## ACTIVITY LIST
1 – Name every repeat element that the Ferment post gives as an example.
2 – Reproduce the stretch of the Ferment post from "There are repeat" through "in detail, unrepeatable.", substituting "primrose" for "daisy".
3 – Decide whether each statement agrees with the Ferment post. Answer yes or no for each, and quote the deciding words.
(a) A recurrence would surely signal the end of this world.
(b) Every instant can be repeated in detail.
(c) The garden is described as lacking birdsong.

## SUPPLIED PASSAGE
* * * * * * *

Sunday, 10 May 2020

Ferment

The garden is - as ever - a wealth of life: a ferment of greenery and flies, birds and song, sunlight patterns on leaves: myriad changes in which each moment is entirely and absolutely different from any other in the world's story. 

Here is my key point: the ceaseless difference at the core of existence: the ever-new.



Were there ever to be a recurrence it would surely signal the end of this world. 

There are repeat elements, for instance the nodding of a branch in the wind, the structure of the song-thrush's call, the form of a daisy flower. But this all happens within the frame of the phenomenal present, which is a process of ceaseless self-differentiation. Every instant is utterly new in detail, unrepeatable.

* * * * * * *

[Stored data]
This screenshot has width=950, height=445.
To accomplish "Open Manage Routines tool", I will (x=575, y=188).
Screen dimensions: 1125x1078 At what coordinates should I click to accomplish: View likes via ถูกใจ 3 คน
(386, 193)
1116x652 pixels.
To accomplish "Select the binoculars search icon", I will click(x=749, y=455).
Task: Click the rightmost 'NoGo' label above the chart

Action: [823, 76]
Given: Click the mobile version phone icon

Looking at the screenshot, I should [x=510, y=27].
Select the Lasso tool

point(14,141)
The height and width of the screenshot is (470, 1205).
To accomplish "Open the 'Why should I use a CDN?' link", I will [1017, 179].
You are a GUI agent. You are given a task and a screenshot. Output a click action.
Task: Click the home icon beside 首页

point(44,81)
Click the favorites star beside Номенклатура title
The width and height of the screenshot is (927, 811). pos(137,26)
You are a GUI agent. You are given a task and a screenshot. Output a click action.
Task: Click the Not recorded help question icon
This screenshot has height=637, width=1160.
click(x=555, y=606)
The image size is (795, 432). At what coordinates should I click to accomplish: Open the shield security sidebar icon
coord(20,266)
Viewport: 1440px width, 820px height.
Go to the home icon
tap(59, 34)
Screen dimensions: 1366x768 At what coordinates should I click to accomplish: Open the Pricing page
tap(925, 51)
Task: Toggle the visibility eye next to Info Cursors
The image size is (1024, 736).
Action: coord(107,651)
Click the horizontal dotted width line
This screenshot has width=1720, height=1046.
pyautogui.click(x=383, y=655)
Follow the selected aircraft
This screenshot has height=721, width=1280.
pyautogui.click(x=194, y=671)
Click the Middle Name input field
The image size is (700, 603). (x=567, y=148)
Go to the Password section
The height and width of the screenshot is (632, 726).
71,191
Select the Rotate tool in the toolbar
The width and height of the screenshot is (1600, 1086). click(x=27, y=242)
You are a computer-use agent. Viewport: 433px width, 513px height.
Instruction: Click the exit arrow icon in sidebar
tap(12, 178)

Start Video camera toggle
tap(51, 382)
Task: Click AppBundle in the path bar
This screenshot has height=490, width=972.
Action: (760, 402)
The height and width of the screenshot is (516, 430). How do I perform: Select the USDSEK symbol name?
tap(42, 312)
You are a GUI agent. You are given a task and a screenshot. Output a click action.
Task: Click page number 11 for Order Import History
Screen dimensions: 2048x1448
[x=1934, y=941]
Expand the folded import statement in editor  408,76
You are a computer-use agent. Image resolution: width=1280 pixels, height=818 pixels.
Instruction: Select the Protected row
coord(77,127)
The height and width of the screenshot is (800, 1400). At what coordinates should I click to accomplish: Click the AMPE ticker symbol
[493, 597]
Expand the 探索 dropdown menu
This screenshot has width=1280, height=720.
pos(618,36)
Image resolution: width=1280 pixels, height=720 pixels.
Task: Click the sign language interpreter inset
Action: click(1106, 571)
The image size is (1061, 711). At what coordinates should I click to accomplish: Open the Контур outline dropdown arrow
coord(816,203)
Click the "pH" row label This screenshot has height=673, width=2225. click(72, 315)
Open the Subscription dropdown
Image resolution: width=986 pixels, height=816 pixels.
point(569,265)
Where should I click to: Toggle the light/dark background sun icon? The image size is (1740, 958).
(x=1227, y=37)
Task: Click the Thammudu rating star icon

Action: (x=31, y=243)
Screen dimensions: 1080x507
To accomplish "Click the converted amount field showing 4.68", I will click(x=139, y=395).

* * * * * * *

## ANSWERS TO THE PROBLEMS
1 –
the nodding of a branch in the wind
the structure of the song-thrush's call
the form of a daisy flower

2 –
There are repeat elements, for instance the nodding of a branch in the wind, the structure of the song-thrush's call, the form of a primrose flower. But this all happens within the frame of the phenomenal present, which is a process of ceaseless self-differentiation. Every instant is utterly new in detail, unrepeatable.

3 –
(a) Yes: "Were there ever to be a recurrence it would surely signal the end of this world."
(b) No: "Every instant is utterly new in detail, unrepeatable."
(c) No: "a ferment of greenery and flies, birds and song"